Roger B. Porter
IBM Professor of Business and Government, Harvard University
The U.S. Economy in the New Millennium
Roger B. Porter is IBM Professor of Business and Government and the Master of Dunster House at Harvard University. He is also a Senior Scholar at the Woodrow Wilson International Center for Scholars. His teaching and research focus on the relationship between business and government, strategic management, and domestic and international economic policy.

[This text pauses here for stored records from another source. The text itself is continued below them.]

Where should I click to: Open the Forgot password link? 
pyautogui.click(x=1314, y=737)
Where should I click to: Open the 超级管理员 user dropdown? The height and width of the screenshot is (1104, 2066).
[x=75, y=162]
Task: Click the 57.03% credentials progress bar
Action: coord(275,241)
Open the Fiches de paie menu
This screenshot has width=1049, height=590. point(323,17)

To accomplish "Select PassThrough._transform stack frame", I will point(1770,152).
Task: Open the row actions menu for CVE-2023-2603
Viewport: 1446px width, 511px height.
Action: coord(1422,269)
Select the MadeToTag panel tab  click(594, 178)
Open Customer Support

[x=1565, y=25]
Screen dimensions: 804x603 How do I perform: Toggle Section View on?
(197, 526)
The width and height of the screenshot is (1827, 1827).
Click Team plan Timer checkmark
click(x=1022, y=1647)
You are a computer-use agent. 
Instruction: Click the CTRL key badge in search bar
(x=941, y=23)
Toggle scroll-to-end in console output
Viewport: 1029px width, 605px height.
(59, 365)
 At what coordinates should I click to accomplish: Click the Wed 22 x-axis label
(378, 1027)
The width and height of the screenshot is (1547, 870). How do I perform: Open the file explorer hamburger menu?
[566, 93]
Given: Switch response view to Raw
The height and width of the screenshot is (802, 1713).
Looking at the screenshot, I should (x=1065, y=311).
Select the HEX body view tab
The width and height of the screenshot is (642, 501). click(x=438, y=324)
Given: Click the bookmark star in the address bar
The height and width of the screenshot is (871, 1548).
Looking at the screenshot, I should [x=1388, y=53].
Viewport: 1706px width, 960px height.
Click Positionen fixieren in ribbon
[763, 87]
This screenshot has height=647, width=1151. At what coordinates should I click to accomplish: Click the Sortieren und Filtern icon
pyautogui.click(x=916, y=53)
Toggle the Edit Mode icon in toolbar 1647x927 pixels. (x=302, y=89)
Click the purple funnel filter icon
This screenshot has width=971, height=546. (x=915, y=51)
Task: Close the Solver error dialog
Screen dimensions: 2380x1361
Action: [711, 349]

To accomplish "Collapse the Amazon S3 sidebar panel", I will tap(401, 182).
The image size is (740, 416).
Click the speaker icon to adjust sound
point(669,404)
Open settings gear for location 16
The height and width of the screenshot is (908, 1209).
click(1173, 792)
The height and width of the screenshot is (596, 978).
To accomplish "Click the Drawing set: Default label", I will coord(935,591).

Mr. Porter has served for more than a decade in senior economic policy positions in the Ford, Reagan, and Bush White Houses. In the Bush White House, he served as Assistant to the President for Economic and Domestic Policy from 1989 to 1993. In the Reagan White House, Mr. Porter served as Deputy Assistant to the President and Director of the White House Office of Policy Development. In the Ford White House, he was appointed Special Assistant to the President and served as Executive Secretary of the President's Economic Policy Board.
Mr. Porter received his B.A. degree from Brigham Young University and was selected as a Rhodes Scholar and Woodrow Wilson Fellow, receiving his B.Phil. degree from Oxford University. He received his M.A. and Ph.D. degrees from Harvard.
Mr. Porter has taught government and economics at Harvard University and Oxford University, and has been on the faculty at Harvard since 1977. He has served on the board of directors or as a consultant to more than a dozen major U.S. corporations.